PROBLEM TO WORK ON:
Transcribe every entry verbatim; omit pictures.

SUPPLIED MATERIAL:
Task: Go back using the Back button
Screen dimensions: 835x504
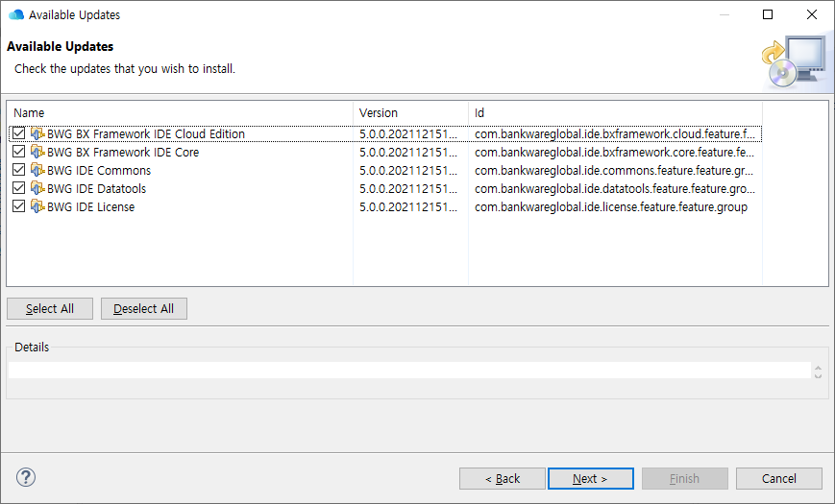Action: tap(503, 478)
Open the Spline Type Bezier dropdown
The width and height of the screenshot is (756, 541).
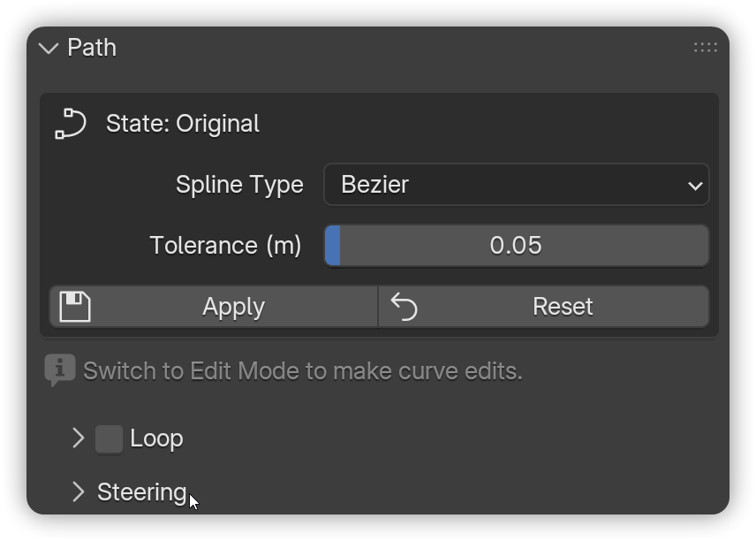click(x=517, y=185)
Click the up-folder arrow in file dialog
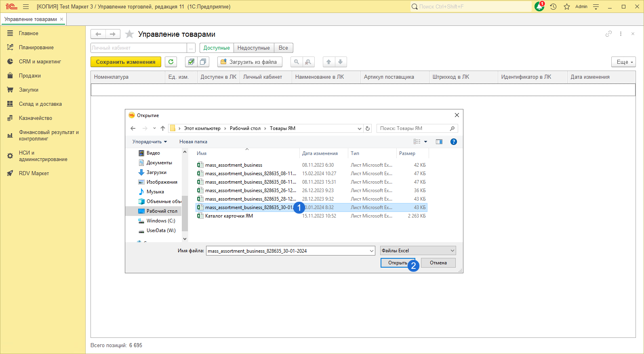 pyautogui.click(x=163, y=128)
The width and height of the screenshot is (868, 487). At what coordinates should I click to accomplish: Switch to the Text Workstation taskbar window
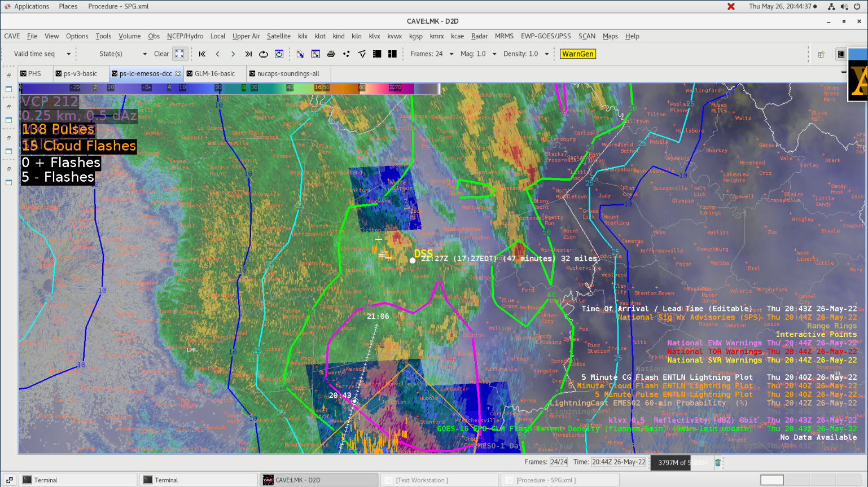[421, 480]
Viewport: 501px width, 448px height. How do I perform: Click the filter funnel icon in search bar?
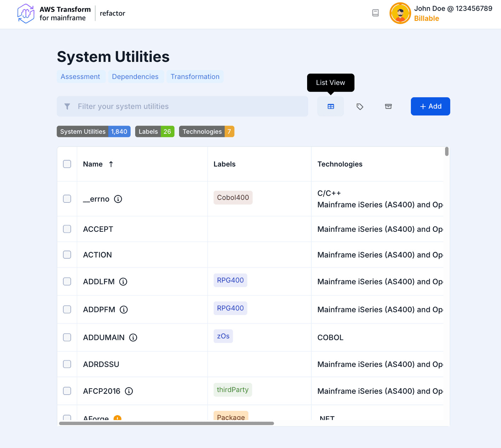coord(67,106)
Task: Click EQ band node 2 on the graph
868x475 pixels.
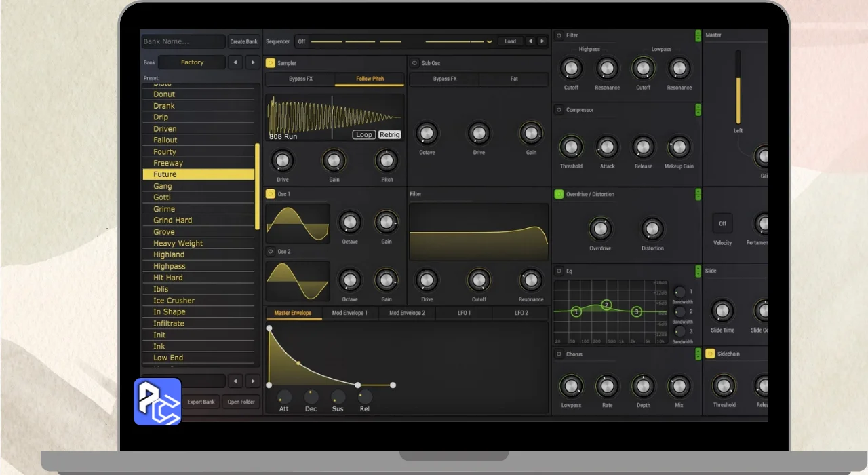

SOLUTION TO THIS TASK:
Task: Go back using the Back button
Screen dimensions: 835x504
Action: tap(503, 478)
Open the Spline Type Bezier dropdown
The width and height of the screenshot is (756, 541).
click(x=517, y=185)
Click the up-folder arrow in file dialog
 pyautogui.click(x=163, y=128)
The width and height of the screenshot is (868, 487). At what coordinates should I click to accomplish: Switch to the Text Workstation taskbar window
[421, 480]
Viewport: 501px width, 448px height. How do I perform: Click the filter funnel icon in search bar?
coord(67,106)
Task: Click EQ band node 2 on the graph
868x475 pixels.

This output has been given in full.